Wes Golladay (Senior Research Analyst)

Okay. Then when you look at your pipeline, will that, you know, be constrained at all from your cost of equity where it is? I get that it's still relatively high, but it's, you know, it's come in a little bit, and maybe conversely, you do have this alternative, form of equity where you have your low cap rate dispositions. Would you dial those up?

William Lenehan (CEO)

Yeah, we, we receive offers for our properties in the 5.5 cap and below pricing very regularly. They're very high quality Darden assets, typically, great locations, investment grade, long-term leases. We've sold properties in the past, as you said, it's a, it's a terrific option to have. But we've always been sensitive to our cost of capital when we make acquisitions, and because our acquisitions are small, it allows us, and our pipeline is, is, is very crystal clear, it allows us to modulate. But, you know, our, our hope is that with the elevated level of acquisitions that we've evidenced, frankly, having a, a full year of acquisitions already completed by the beginning of August is, is quite advantageous, that our equity valuation will respond to that.

Wes Golladay (Senior Research Analyst)

Great. Thanks for the time, everyone.

William Lenehan (CEO)

Yep.

Operator (participant)

Thanks, Wes. Our next question comes from Jim Kammert from Evercore. Your line is now open. Please go ahead.

James Kammert (Managing Director)

Thank you. Good morning. You noted, team, that you've had about an $18 million acquisition in the quarter from, you know, sort of take out with a developer. Would you be willing to share, you said it was the first tranche, how large that ultimately could be in terms of dollars?

William Lenehan (CEO)

Yeah, so, so we're, we're not gonna get into things that could relate to guidance, but we've done two or three tranches with this developer in the past. It's a great relationship that Josh has nurtured. We're not gonna give guidance, but just maybe more generally on developers. You know, historically, at the ICSC meeting in Las Vegas, every year we'd meet with, you know, two or three developers, and, and frankly, rarely did that lead to an acquisition. This year that we met with dozens. We think that that's a fertile opportunity to buy newly constructed, high credit quality tenants with long-term leases because the buildings are, are relatively new.

I think, our reputation as someone who can perform in a difficult market, we don't need property financing, we're well capitalized, is, is an advantage.

James Kammert (Managing Director)

Great.
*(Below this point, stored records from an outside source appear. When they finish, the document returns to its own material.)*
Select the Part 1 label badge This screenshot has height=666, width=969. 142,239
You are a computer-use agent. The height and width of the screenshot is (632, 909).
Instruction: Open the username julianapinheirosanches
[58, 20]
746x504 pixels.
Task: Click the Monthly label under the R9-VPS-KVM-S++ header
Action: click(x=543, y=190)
Well, that was my second question: How many of these relationships are you cultivating? It sounds like it's a proliferation from 12 to 18 months ago.

William Lenehan (CEO)

Yeah, I mean, I, I would just- Jim, I'd say 12 to 18 months ago, the business model of the developer was almost certainly to capture the widest possible spread, selling into a 1031 exchange market, one by one. Frankly, timing wasn't that much of a concern because they were borrowing at, you know, 3%. Well, now, even personal- personally guaranteed loans might start with an eight, and so timing is very important, and banks are trying to shrink their balance sheets. Our purchase and sale agreement, e- even prior to close, I think is something that's of value that they can evidence to their financial partners, that liquidity is coming.

James Kammert (Managing Director)

Great. That's useful color. Thank you very much.

Operator (participant)

Thanks, Jim. We have no further questions at this time. With that, I will hand back to Bill for final remarks.

William Lenehan (CEO)

Excellent. Thank you, Carla. Well, it's been an exciting year so far for FCPT, and we are very excited for the second half of the year as well. If you have any questions, please reach out to myself or Gerry, or Drake, and we can set up follow-up. Thanks so much. Cheers.

Operator (participant)

This concludes today's call. Thank you for your participation. You may now disconnect your line.